## Stored data entries
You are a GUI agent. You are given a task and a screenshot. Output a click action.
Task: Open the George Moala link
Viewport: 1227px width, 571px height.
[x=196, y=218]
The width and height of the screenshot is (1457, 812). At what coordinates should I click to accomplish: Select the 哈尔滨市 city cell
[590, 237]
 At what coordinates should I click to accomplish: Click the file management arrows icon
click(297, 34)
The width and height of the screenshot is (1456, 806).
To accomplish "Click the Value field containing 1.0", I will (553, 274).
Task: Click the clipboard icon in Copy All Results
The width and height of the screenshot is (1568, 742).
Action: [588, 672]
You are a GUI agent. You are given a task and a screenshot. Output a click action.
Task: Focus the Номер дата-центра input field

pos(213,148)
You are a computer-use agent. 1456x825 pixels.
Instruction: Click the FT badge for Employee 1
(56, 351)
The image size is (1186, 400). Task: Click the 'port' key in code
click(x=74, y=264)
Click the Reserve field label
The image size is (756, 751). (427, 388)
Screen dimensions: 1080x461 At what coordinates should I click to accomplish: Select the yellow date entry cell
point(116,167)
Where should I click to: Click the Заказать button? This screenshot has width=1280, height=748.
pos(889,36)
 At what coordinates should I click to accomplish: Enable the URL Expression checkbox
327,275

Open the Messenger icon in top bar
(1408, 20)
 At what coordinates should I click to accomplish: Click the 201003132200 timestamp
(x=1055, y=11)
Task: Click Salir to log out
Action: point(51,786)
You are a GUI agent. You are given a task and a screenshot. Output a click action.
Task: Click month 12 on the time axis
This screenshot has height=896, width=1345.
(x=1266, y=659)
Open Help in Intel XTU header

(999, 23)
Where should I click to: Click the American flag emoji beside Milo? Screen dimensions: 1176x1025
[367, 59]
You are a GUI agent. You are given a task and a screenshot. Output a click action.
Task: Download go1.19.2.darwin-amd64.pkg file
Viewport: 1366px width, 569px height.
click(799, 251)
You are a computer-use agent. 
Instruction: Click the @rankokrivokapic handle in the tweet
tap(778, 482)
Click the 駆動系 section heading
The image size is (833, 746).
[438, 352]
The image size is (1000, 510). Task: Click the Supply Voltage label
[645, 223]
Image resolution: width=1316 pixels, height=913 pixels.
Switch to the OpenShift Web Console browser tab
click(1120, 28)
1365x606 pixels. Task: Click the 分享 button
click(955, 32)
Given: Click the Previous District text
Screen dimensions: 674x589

## Work instruction
The entries need to be set down again in full, with no word changed.

## Solution for this task
You are a GUI agent. You are given a task and a screenshot. Output a click action.
Task: Open the George Moala link
Viewport: 1227px width, 571px height.
[x=196, y=218]
The width and height of the screenshot is (1457, 812). At what coordinates should I click to accomplish: Select the 哈尔滨市 city cell
[590, 237]
 At what coordinates should I click to accomplish: Click the file management arrows icon
click(297, 34)
The width and height of the screenshot is (1456, 806).
To accomplish "Click the Value field containing 1.0", I will (553, 274).
Task: Click the clipboard icon in Copy All Results
The width and height of the screenshot is (1568, 742).
Action: [588, 672]
You are a GUI agent. You are given a task and a screenshot. Output a click action.
Task: Focus the Номер дата-центра input field

pos(213,148)
You are a computer-use agent. 1456x825 pixels.
Instruction: Click the FT badge for Employee 1
(56, 351)
The image size is (1186, 400). Task: Click the 'port' key in code
click(x=74, y=264)
Click the Reserve field label
The image size is (756, 751). (427, 388)
Screen dimensions: 1080x461 At what coordinates should I click to accomplish: Select the yellow date entry cell
point(116,167)
Where should I click to: Click the Заказать button? This screenshot has width=1280, height=748.
pos(889,36)
 At what coordinates should I click to accomplish: Enable the URL Expression checkbox
327,275

Open the Messenger icon in top bar
(1408, 20)
 At what coordinates should I click to accomplish: Click the 201003132200 timestamp
(x=1055, y=11)
Task: Click Salir to log out
Action: point(51,786)
You are a GUI agent. You are given a task and a screenshot. Output a click action.
Task: Click month 12 on the time axis
This screenshot has height=896, width=1345.
(x=1266, y=659)
Open Help in Intel XTU header

(999, 23)
Where should I click to: Click the American flag emoji beside Milo? Screen dimensions: 1176x1025
[367, 59]
You are a GUI agent. You are given a task and a screenshot. Output a click action.
Task: Download go1.19.2.darwin-amd64.pkg file
Viewport: 1366px width, 569px height.
click(799, 251)
You are a computer-use agent. 
Instruction: Click the @rankokrivokapic handle in the tweet
tap(778, 482)
Click the 駆動系 section heading
The image size is (833, 746).
[438, 352]
The image size is (1000, 510). Task: Click the Supply Voltage label
[645, 223]
Image resolution: width=1316 pixels, height=913 pixels.
Switch to the OpenShift Web Console browser tab
click(1120, 28)
1365x606 pixels. Task: Click the 分享 button
click(955, 32)
Given: Click the Previous District text
Screen dimensions: 674x589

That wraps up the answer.